I am the Black Gold of the Sun – Rotary Connection & Minnie Riperton
This Minnie Riperton classic is a hugely uplifting song, it really puts a huge smile on my face. My wife loves it too – which is unusual as she usually wrinkles her nose at my musical preferences! With the gentle acoustic guitar introduction, it lulls you into a false sense of place and time…then the powerful piano, drums and choir kick in, elevating the song to another level. It is like surfing a wave of sound. Stunning.

Jerry – Boy Azooga 
Cardiff’s finest band in my opinion – timeless, catchy tunes, beautiful song structures and dreamy vocals, they appeal to all age groups and tastes. Singer Davey Newington writes very personal but accessible songs. Jerry I only realised recently is about his dog, which shows his wonderful affection for a best friend: “I’m just happy to be the shadow, Walking in your light.” Beautiful.

Then I Will Love You Again – Laetita Sadier
From the opening cinematic riffs, this dramatic song grabs your attention. French chanteuse Laetita Sadier fronted the iconic 90s experimental pop band Stereolab and her voice has a haunting melancholy you don’t hear often. I stood dripping in a torrential downpour at a pop festival with a hardcore fanbase watching her play this song and I thought: “She could sing the phone book in this storm and I would listen to it.” 

Beeswing – Christy Moore
Christy Moore said he finds the hardest thing about covering another singer’s work – Beeswing was written by Richard Thompson – is giving it a very personal feel and by golly he does that. This amazing song gives me goosebumps every time, with its bittersweet delivery and sublime, evocative lyrics: “Brown hair zigzagged across her face and a look of half surprise”. The inspiration for the song was the wild, free-spirit English folk singer Anne Briggs who wrote folk classic, The Snow It Melts the Soonest.
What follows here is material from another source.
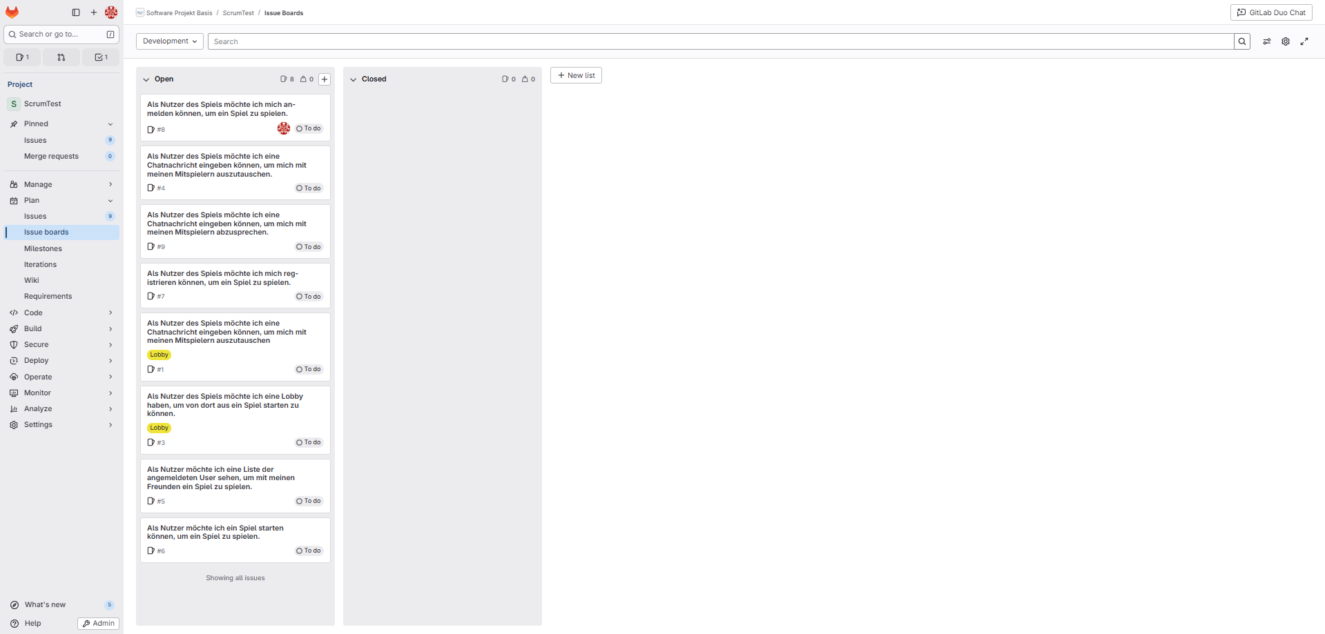Open GitLab Duo Chat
All That You Give – The Cinematic Orchestra ft. Fontella Bass
I adore the textured layers and composition The Cinematic Orchestra bring to every piece; it’s a fantastic blend of sultry jazz, rich classical and a film noir feel, with the thrumming double bass. This track is a particular favourite as they asked soul legend Fontella Bass, who passed away not long afterwards, to be guest vocalist. My older son ‘discovered’ the band and it’s one of the few shared musical staples we enjoy listening to in the car, inbetween playlist arguments.